From Republican presidential candidate Herman Cain’s alleged extramarital affairs to Congressman Anthony Weiner’s suggestive tweets, sex scandals are a hot commodity in the 24/7 news cycle, often trumping weightier issues of national and international importance. How these lurid new items dominate the public conversation reveals a lot about the impact of mass media and the nation’s collective attitude toward sex and sexuality. This spring, first-year students enrolled in Professor Chad Heap’s Dean’s Seminar “Washington Sex Scandals” were immersed in their own heated debate about how sex scandals reflect and shape changing social, political, and cultural norms and how media coverage and agenda setting affects the public’s interest in each scandal.
“In our class, students quickly realize that no American sex scandal can ever be reduced simply to the ‘facts’ of the scandal at hand,” said Heap, who chairs the American Studies Department. “They learn to look for the underlying significance of each scandal and the ways that the media, political parties, and others use politicians’ sexual indiscretions to achieve their own goals.”
The seminar takes students back to the early nineteenth century and the newspaper publicity surrounding the relationship between Thomas Jefferson and his slave Sally Hemings. Class discussion focuses on the dynamic interaction between the media and American politics and how that relationship has changed over the past two centuries.
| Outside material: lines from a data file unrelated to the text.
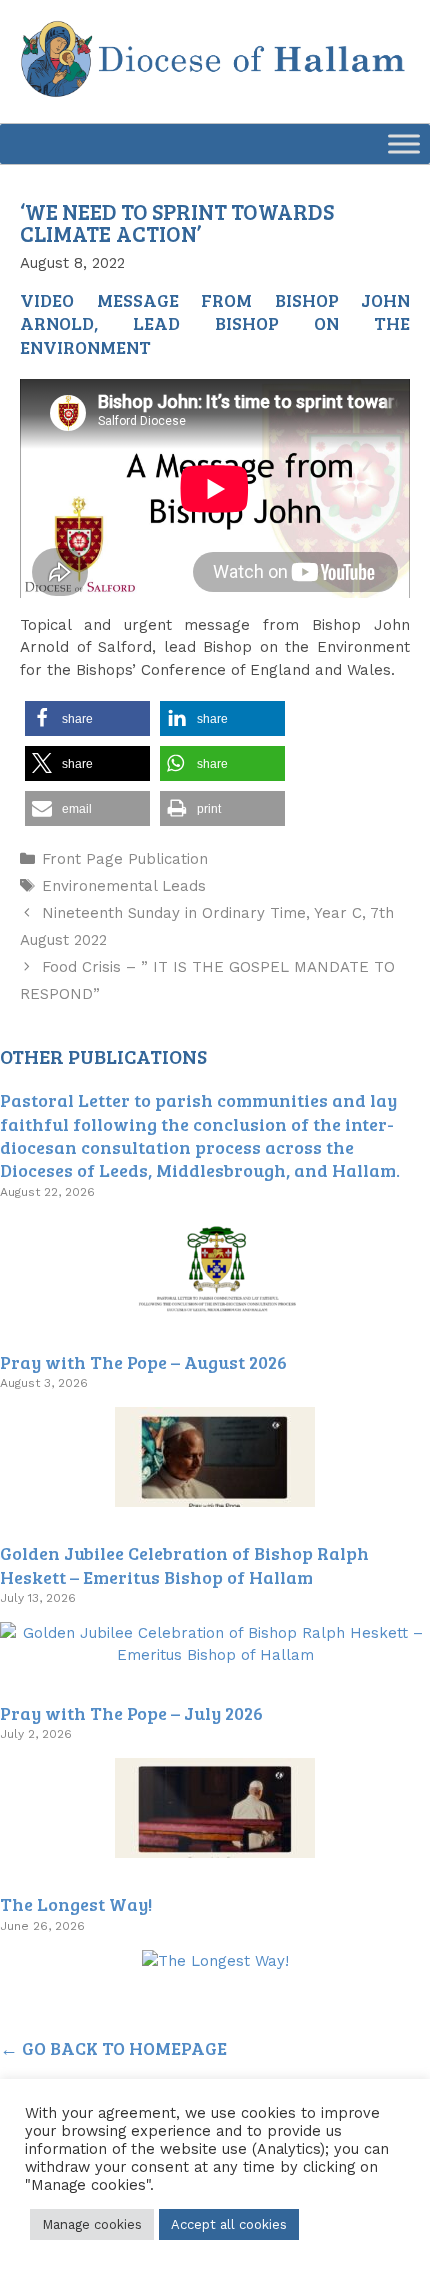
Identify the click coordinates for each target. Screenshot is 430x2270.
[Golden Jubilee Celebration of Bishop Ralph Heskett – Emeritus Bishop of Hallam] (215, 1655)
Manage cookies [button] (92, 2224)
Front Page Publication (125, 859)
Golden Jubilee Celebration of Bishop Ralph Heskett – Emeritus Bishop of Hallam (184, 1564)
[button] (87, 718)
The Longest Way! (76, 1904)
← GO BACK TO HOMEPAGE (113, 2048)
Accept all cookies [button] (229, 2224)
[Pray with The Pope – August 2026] (215, 1496)
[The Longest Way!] (215, 1961)
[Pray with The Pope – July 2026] (215, 1847)
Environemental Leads (124, 886)
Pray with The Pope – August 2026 (143, 1362)
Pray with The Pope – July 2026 (131, 1713)
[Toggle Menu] (404, 143)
“Drawing on their own experiences, students are quick to suggest that the 24-hour news cycle and the proliferation of new media outlets online have contributed significantly to the growing public interest in political sex scandals and their seeming ubiquity in recent years,” said Heap. “But students are invariably surprised to learn how frequently the press reported on, or gossiped about, the sex lives of American politicians in the nineteenth century, usually from a partisan perspective. Over the course of the semester, they have to figure out how to reconcile this discovery with their understanding of the way the media operates today.”
For their final projects, students were asked to examine recent scandals within the framework of media coverage. Bailey Mohr chose to focus on the discrepancy in coverage of two congressmen from New York—Republican Chris Lee and Democrat Anthony Weiner—both of whom resigned in disgrace after posting suggestive photos online.
“Even though the content surrounding the two scandals was similar, the stories received very different amounts of media coverage and scrutiny,” said Mohr. “I discovered that a politician’s response to a scandal directly impacts how that scandal plays out in the media.”
Mohr’s analysis noted that Weiner’s behavior became a major media item that remained in the news cycle for months. In particular, he was mocked by the Daily Show with Jon Stewart primarily because of his denial of guilt over the sexually explicit photos at the center of the scandal. Mohr asserted that because Weiner waited 20 days to admit his guilt, he prolonged the media coverage and gave the press more of a story. In contrast, Lee handled a similar situation very differently. By admitting fault and resigning a few hours after his story broke on the blog Gawker, Lee “did not give the media much to report on,” said Mohr.
Class discussion revolved around morality issues in the context of how politicians handled the news and how new technology affected coverage. For example, established newspapers such as the New York Times portrayed a more conservative view of the events, while the blogs and the Daily Show set a more mocking, sarcastic tone in reporting on the politicians’ behavior.
“Sex scandals always provide some insight into broader transformations in American culture,” said Heap. “But what I really enjoy about teaching this class is the opportunity to learn from my students. As they discover most of these scandals for the first time, they bring new and diverse perspectives to the material that inevitably renews and reshapes my own understanding of the course topic and readings.”